Arbitration — award — setting aside of — failure of applicant to comply with award before commencing proceedings — no need for applicant to do so
Practice and procedure — parties — "clean hands" — requirement to come to court with — applicability — application to set aside arbitral award — applicant not having complied with award — no requirement to comply with award before approaching court for relief under Arbitration Act [Chapter 7:15]
Article 34 of the First Schedule to the Arbitration Act [Chapter 7:15] allows for the setting aside of an arbitral award by the High Court in very restricted circumstances. The court is empowered to set aside an arbitral award if the applicant who wishes to have it set aside establishes that the award is in conflict with the public policy of Zimbabwe. In an application in terms of art 34 to set aside an arbitral award, the applicant raised three main points. He alleged, firstly, that the arbitrator had acted outside the provisions of the enabling agreement between the parties; secondly, that he had wrongly rejected the argument that the respondent's claim had prescribed; and thirdly, that the arbitrator had failed to have regard to certain bilateral and reciprocal obligations which, the applicant alleged, existed in terms of the agreement, as well as the principles of unjust enrichment. In respect of each of these points, the applicant submitted that the public policy of Zimbabwe had been infringed and that the award, as a consequence, should be set aside. In response thereto, the respondent drew attention to the agreement, which was concerned with the supply of heavy vehicles by the applicant for use by the respondent for delivery purposes, and submitted that none of the respondent's points were in any way in conflict with the public policy of Zimbabwe. It was the respondent's argument that the applicant wanted the award set aside upon the simple basis that the arbitrator (so it was alleged) had come to the wrong conclusion on the facts and on the law and that the applicant's case was no more than a disguised review.

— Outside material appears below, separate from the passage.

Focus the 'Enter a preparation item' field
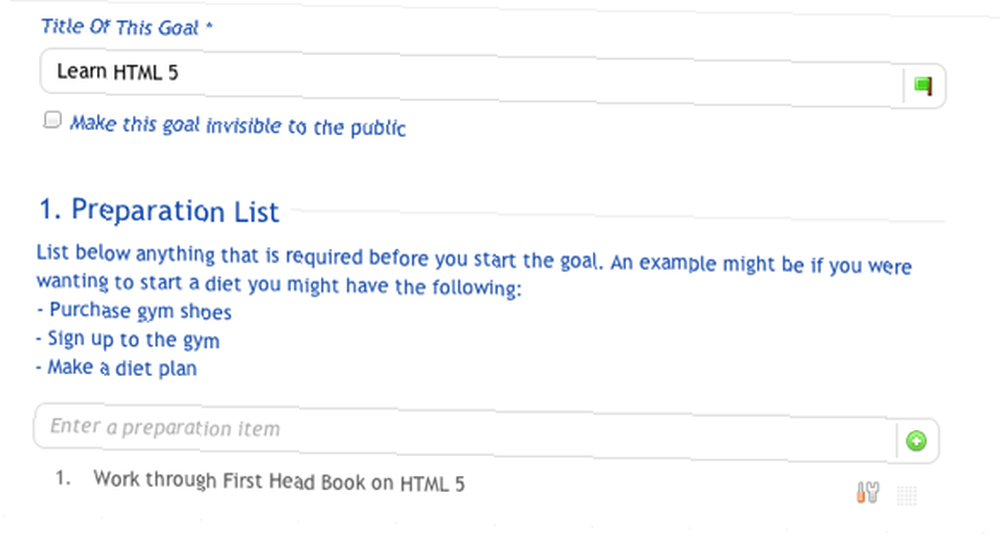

In addition, in its opposition on the merits, the respondent also took two points in limine. It argued firstly that the applicant should not be heard until it had complied with the arbitrator's award. Until it had done so, its hands were dirty. In its second point in limine, the respondent referred to clause 18 of the agreement between the parties. That clause provided that the decision of the arbitrator would be binding on each party in respect of any dispute arising out of or in connection with the agreement. Accordingly, so argued the respondent, the applicant could not have recourse against the award in the present proceedings. E Held, that in regard to the respondent's first objection in limine, the applicant could not be expected to comply with the arbitrator's award before commencing proceedings in the High Court. To do so would defeat the object of article 34 of the Model Law which bestows upon a party the right to apply for the setting aside of an arbitral award upon the grounds set out therein. Held, further, that in regard to its second objection, the respondent could not avail himself of the provisions of clause 18 of the agreement between the parties. Notwithstanding that clause, once the parties had referred the dispute to arbitration and the award had been made, the jurisdiction of the High Court was unfettered. It was seized with an application for setting aside the award and it had jurisdiction to decide the matter on its merits. Held, further, and on the facts, that the applicant had failed to establish that the award given in favour of the respondent, even if incorrect, was contrary to the public policy of Zimbabwe in any of the respects alleged. That being the case, the application to set aside the award must be dismissed with costs on the ordinary scale.